Hello, there, lumpy lady

Thanks Cosette. I think part of the issue is that most of my friends are in the health profession, like me, & are also struggling with it all, and trying to find a way for me to continue to do what I love. I've been dipping in & out of the ALA website, but hadn't seen your factsheet, so I might share that around. 

Take care, hope you're having a great weekend, Lyn

Hi Lyn. I hope your friends learn more about lymphoedema. It's not something most people have ever heard of so it can take time for them to learn more. Maybe you can share the above article with them. We also have a fact sheet on lymphoedema that might be useful. You might also want to check out the resources at Australasian Lymphology Association. Best of luck!

Hi

My lymphoedema started/ was diagnosed the day I started radiotherapy, 6&1/2 weeks post lumpectomy & axillary clearance. My physio was reluctant to call it at the time, but I'm hoping we've caught it early. Still early days for me, as I only finished treatment eight weeks ago. 
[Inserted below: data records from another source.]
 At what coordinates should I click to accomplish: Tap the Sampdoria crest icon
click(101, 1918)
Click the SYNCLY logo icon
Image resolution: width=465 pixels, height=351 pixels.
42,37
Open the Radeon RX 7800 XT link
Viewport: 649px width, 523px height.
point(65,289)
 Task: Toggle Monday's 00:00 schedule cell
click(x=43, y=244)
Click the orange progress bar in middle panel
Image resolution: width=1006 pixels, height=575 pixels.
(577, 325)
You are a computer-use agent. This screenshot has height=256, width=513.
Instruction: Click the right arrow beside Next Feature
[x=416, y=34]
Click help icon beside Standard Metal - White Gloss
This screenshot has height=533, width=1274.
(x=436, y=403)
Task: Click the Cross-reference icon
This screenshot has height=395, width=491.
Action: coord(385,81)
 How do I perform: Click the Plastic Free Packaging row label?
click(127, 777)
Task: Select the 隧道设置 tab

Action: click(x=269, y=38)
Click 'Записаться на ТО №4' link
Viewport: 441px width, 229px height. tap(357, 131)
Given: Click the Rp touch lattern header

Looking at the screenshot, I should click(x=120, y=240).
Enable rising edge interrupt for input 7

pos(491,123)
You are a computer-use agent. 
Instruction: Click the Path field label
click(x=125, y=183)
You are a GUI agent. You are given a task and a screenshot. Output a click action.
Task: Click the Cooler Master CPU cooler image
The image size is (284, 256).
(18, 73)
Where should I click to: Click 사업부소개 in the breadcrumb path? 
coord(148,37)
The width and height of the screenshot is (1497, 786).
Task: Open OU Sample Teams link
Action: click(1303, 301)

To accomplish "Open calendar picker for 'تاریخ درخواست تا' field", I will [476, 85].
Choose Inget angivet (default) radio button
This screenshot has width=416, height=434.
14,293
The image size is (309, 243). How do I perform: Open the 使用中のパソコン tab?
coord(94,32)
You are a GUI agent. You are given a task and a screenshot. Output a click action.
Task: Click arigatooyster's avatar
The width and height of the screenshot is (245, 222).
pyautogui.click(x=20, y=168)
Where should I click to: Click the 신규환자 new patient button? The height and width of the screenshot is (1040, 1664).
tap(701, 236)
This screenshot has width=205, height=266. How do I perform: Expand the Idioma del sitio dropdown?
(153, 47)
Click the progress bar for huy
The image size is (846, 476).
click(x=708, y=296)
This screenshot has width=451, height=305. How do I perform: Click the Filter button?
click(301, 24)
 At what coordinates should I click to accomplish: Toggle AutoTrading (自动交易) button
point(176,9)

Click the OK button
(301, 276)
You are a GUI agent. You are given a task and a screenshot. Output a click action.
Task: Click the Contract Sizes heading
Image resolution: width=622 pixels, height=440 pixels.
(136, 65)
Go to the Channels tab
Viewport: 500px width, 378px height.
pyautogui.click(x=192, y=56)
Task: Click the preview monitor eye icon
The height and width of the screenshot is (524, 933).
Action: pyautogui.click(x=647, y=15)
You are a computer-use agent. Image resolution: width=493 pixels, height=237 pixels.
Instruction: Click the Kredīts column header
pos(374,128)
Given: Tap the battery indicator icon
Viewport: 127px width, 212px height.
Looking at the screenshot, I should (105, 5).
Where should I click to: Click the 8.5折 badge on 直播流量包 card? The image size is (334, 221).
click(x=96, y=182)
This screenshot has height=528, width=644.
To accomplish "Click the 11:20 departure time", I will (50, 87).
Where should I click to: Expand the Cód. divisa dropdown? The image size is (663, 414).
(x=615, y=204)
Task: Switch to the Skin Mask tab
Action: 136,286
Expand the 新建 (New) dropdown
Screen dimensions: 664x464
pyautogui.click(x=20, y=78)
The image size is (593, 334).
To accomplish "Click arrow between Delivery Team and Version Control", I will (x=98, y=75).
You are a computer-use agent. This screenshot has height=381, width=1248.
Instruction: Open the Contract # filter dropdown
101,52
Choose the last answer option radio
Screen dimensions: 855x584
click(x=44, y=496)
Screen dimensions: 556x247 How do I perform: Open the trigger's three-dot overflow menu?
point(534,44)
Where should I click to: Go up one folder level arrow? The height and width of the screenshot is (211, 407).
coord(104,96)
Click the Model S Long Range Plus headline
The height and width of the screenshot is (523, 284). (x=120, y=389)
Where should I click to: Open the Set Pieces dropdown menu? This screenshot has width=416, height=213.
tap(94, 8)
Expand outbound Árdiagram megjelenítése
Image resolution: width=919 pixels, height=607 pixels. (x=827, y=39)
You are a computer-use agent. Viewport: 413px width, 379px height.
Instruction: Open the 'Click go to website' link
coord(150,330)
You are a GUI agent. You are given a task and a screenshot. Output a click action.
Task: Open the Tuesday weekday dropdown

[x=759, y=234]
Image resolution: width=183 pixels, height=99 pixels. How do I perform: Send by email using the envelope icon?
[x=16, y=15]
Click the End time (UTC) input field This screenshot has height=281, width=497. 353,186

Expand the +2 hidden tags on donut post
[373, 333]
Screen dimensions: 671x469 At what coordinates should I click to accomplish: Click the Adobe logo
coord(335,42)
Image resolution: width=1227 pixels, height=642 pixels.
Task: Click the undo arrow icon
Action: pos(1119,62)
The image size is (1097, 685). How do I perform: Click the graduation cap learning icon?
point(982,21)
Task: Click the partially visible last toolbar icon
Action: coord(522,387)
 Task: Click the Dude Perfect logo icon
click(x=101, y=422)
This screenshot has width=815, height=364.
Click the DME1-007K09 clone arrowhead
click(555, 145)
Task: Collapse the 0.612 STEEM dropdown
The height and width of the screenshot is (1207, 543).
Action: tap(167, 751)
I do get quite down about it, mainly as it has such an effect on my work life, and I'm struggling to get friends to understand that at this stage I can't just leave my sleeve off for the time I'm at work. 

Lyn

Many thanks for sharing the article!

I have had lymphoedema for over two years - as the article says, it's not going anywhere but it's manageable.

It's in my arm, as many mastectomy patients have it, because of the lymph nodes removed as part of my surgery. I have a regular therapist, do manual clearing myself at home, regular exercise specifically for my arm, regular exercise generally and wear a compression sleeve.

My arm does not look weird - I recognized the problem relatively early, and my therapist got the excess fluid down very quickly. Now we are on maintenance. So I don't really have to explain anything very often apart from my "arm and hand" as I call my compression sleeve and gauntlet! If I don't wear them, nothing looks amiss - my skin is soft as normal, it isn't grossly swollen. If you hold both arms out close together, you can see that one is a little fatter than the other sometimes (and very susceptible to pressure marks!) but not otherwise noticeable. Of course if I don't wear them for any length of time, we undo all the good work so not advisable. When wearing them, I just tell friends that it's to help my fluid movement and emphasise that it's nothing at all to do with blood! People worry that the fluid is actually your blood flow and that sounds scary.

Strangers are more likely to ask - taxi drivers, drunks on trams! My answers depend on my mood - bionic arm is always a good one.

I have got very used to wearing it, and haven't had too many problems. I have never had an infection ( I work,  garden and have a cat). Ask your therapist about the Lymphoedema Register. The more the Government knows about how many people have this problem, the more we may get some assistance (therapy costs money and my current compression garments - not the first I have had - cost about $400).

Good luck - when it all gets a bit much, remember that the alternative to treatment is worse!